If i do that then the output goes to 16-bit (0 - 65535) which is clearly incorrect.

I'm a bit confused about the relationship between the numbers 66 and 112.

As I said above, the 112 is part of the comments from the arduino code example, I changed the address to 66

So I gather you are getting valid readings, and your question is "why am I getting valid readings?"

I've used this device using SPI and you ask for address 0xFFFF and then read 2 bytes, which looks like what is happening for you.

So I gather you are getting valid readings, and your question is "why am I getting valid readings?"

Hi Nick. Yes exactly. At least it appears i am getting valid readings.
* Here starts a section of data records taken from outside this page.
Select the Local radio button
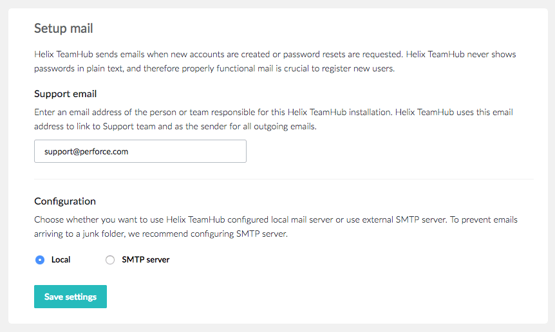pyautogui.click(x=40, y=260)
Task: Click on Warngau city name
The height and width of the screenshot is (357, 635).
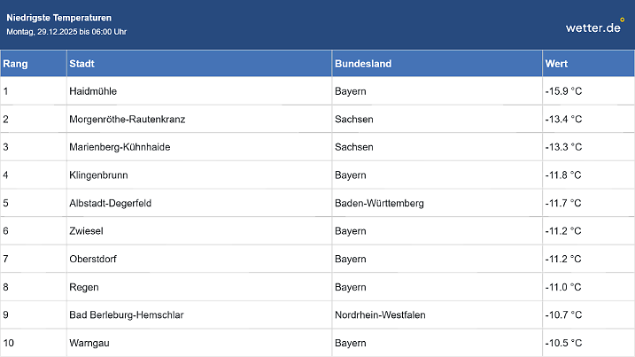Action: pos(90,343)
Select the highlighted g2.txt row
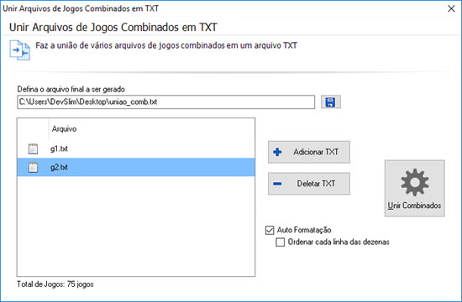 point(136,167)
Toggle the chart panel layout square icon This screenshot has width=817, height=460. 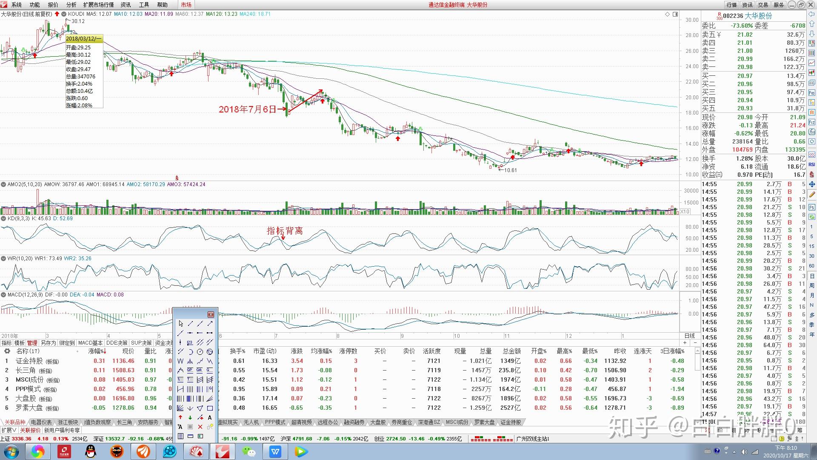[675, 14]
I just dont understand that if the data is contained in 254 and 255, why it only works when I call 255? I am not calling 254 at all but it seems to be getting the data from it.

Here is the HEX output with the bits shifted 6
0, E
0, 34
1, 6C
3, C7
3, F8
5, 153
6, 1B6
9, 242
C, 312
F, 3DD
12, 483
15, 543
16, 5A1
17, 5D6
1A, 699
1B, 6F7
1F, 7C9
23, 8D4
25, 964
28, A29
2A, AA7
2D, B7C
33, CCC
35, D70
39, E46
3D, F4E
41, 1065
45, 1144
4A, 1292
4E, 139F
55, 1575
5E, 17BF
63, 18CA
6C, 1B06
72, 1C93
78, 1E2B
78, 1E2B
78, 1E17
82, 2083
8D, 2378
96, 259B
A1, 2844
AA, 2A82
B0, 2C00
B5, 2D58
BD, 2F40
C8, 322F
D4, 3518
E1, 386C
ED, 3B4A
F3, 3CD7
F4, 3D10
F4, 3D0E
F9, 3E4D
'
Here is the decimal output
0, 18
2, 130
8, 522
15, 975
24, 1582
34, 2237
45, 2936
58, 3723
72, 4640
89, 5730
98, 6315
112, 7223
128, 8231
132, 8470
132, 8471
139, 8936
153, 9849
170, 10894
181, 11597
190, 12190
200, 12846
215, 13766
225, 14435
228, 14642
233, 14968
240, 15399
247, 15836
251, 16116
255, 16347

with this code

#include <Wire.h>

void setup()
{
  Wire.begin();                // join i2c bus (address optional for master)
  Serial.begin(9600);          // start serial communication at 9600bps
}

unsigned int reading = 0;
int reading1 = 0;
void loop()
{
 
 Wire.beginTransmission(66); // transmit to device #66
 Wire.write(byte(255));      // sets register pointer to echo #1 register
 Wire.endTransmission();      // stop transmitting

  // step 4: request reading from sensor
  Wire.requestFrom(66, 2);    // request 2 bytes from slave device #112

  // step 5: receive reading from sensor
  if(2 <= Wire.available())    // if two bytes were received
  {
    reading = Wire.read();  // receive high byte (overwrites previous reading)
    Serial.print(reading);   // print the reading
    Serial.print(", ");
    reading = reading << 6;    // shift high byte to be high 8 bits
    reading |= Wire.read(); // receive low byte as lower 8 bits
    Serial.println(reading);   // print the reading
  }

  delay(300);                  // wait a bit since people have to read the output :)
}

Their documentation is pretty obscure, and your results agree, as I say, with the way that the SPI interface works. This is my SPI code, and it reads two bytes:

// for parity checks
const unsigned int masks [16] = { 
      0x01, 0x02, 0x04, 0x08, 
      0x10, 0x20, 0x40, 0x80, 
      0x100, 0x200, 0x400, 0x800, 
      0x1000, 0x2000, 0x4000, 0x8000 };

unsigned int AS5048A::Transfer (const unsigned int command)
  {
  byte hi, lo;

  SPI.setDataMode (SPI_MODE1);
  digitalWrite (chipSelect_, LOW);
  hi = SPI.transfer (highByte (command));
  lo = SPI.transfer (lowByte (command));
  digitalWrite (chipSelect_, HIGH);
   
  unsigned int result = makeWord (hi, lo);
  
  // calculate parity
  byte parity = 0;
  for (byte i = 0; i < 16; i++)
    {
    if (result & masks [i])
      parity++;
    }
  // even parity, so low-order bit should be zero
  if (parity & 1)
    {
    parityFlag_ = true;
    errorFlag_ = false;  // we actually don't know the error flag state
    }
  else
    {
    parityFlag_ = false;
    errorFlag_ = (result & EF) != 0;
    }
  return result;
    
  } // end of AS5048A::Transfer

Thanks Nick.
As usual you are such an asset to this forum.
So it seems my output must be correct then. It sure seems correct as I rotate the magnet.
Does your I2C Scanner find your device?

Lsnyman:
Thanks Nick.
As usual you are such an asset to this forum.
So it seems my output must be correct then. It sure seems correct as I rotate the magnet.
Does your I2C Scanner find your device?

Thanks!

No, in my case it was configurecd as an SPI device (and soldered onto a board that I can't change). I'm a little surprised that the scanner doesn't find it, however if the figures are correct presumably it is there.